Case reportSIL1-related Marinesco-Sjoegren syndrome (MSS) with associated motor neuronopathy and bradykinetic movement disorder

- This case expands the spectrum of SIL1-related Marinesco-Sjoegren syndrome (MSS).
- Bradykinetic movement disorder and motor neuronopathy may be associated features.
- Suggests overlap with other multisystem disorders linked in the same pathways.

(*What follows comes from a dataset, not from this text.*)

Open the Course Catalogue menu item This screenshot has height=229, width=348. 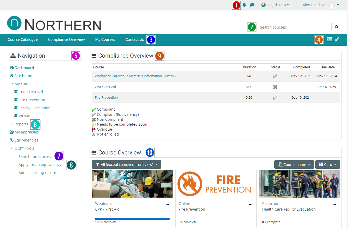coord(23,39)
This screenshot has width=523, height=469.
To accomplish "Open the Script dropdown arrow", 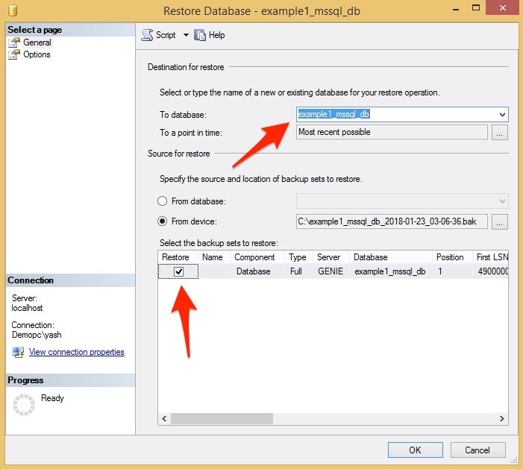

Marinesco-Sjoegren syndrome (MSS) is a recessively inherited multisystem disorder caused by mutations in SIL1 and characterized by cerebellar atrophy with ataxia, cataracts, a skeletal muscle myopathy, and variable degrees of developmental delay. Pathogenic mechanisms implicated to date include mitochondrial, nuclear envelope and lysosomal-autophagic pathway abnormalities. Here we present a 5-year-old girl with SIL1-related MSS and additional unusual features of an associated motor neuronopathy and a bradykinetic movement disorder preceding the onset of ataxia. These findings suggest that an associated motor neuronopathy may be part of the phenotypical spectrum of SIL1-related MSS and should be actively investigated in genetically confirmed cases. The additional observation of a bradykinetic movement disorder suggests an intriguing continuum between neurodevelopmental and neurodegenerative multisystem disorders intricately linked in the same cellular pathways.